Eater
After a Saturday night with many restaurants and bars
filled with people, more government officials are calling for a
shutdown of public spaces to help curb the spread of COVID-19 —
including closing restaurants and bars.
On Sunday afternoon, City Council speaker Corey Johnson joined in
on the cacophony of voices calling for a shutdown of “non-essential”
businesses, including restaurants and bars, though he added that
delivery services should stay open.
Brad Ladner,
the city councilman for Brooklyn neighborhoods such as Park Slope and
Carroll Gardens, and Comptroller Scott Stringer, “out of an abundance of
caution,” called for closures
earlier in the weekend. And Councilman Mark Levine, who chairs the
Council Committee on Health, said that many venues were violating the
new state order requiring businesses to reduce capacity in half. He too
called for a shutdown, under the hashtag #shutdownNYC, pointing to the health of staff, who have no choice but to show up.

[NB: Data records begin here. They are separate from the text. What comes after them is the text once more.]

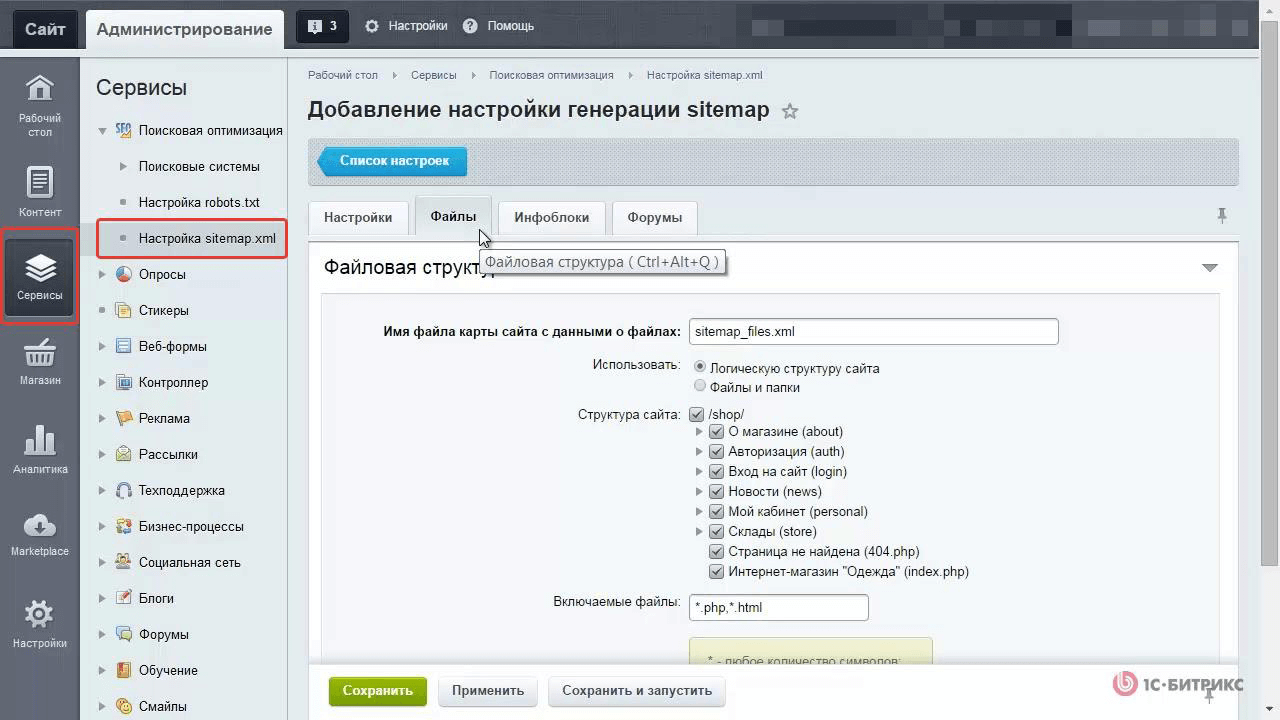The width and height of the screenshot is (1280, 720).
Task: Uncheck the Склады (store) checkbox
Action: pyautogui.click(x=717, y=531)
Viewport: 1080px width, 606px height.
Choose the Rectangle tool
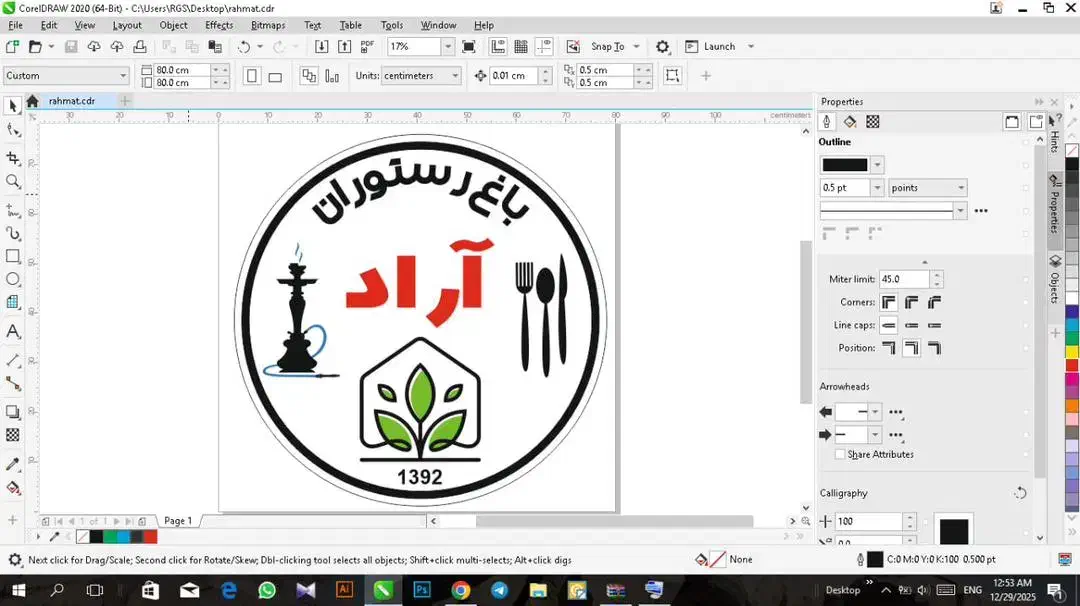[13, 257]
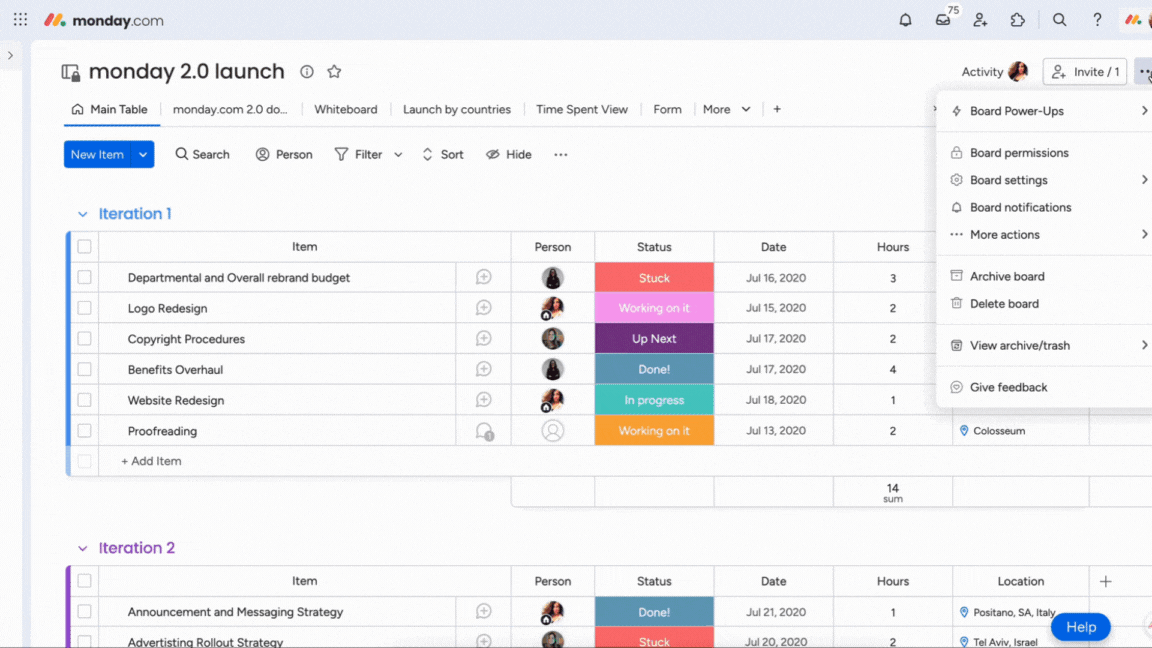Click the Help question mark icon
1152x648 pixels.
[1096, 19]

Meanwhile, on Saturday night in nearby Hoboken, Mayor Ravinder Bhalla banned
all restaurants from having dine-in customers and closed bars without
food all together, also implementing a 10 p.m. curfew for residents. The
development came about after a person who got into a bar fight in
Hoboken waited more than 30 minutes for an ambulance due to a strained
health system, Bhalla wrote in a press release.
“This is not OK. This is not a drill. This is dangerous,” Levine tweeted.
3 comments:
I just lost my bartending job AND singing & playing guitar gig (street performer) in the subway.
All with in 1 hour of each other!!
@Zoe
I saw two performers on the subway yesterday.
Are you saying that the MTA are hiring musicians to play on the platforms? Only asking because a lot of them don't look like struggling buskers.
What are Hookers doing with all this going on ?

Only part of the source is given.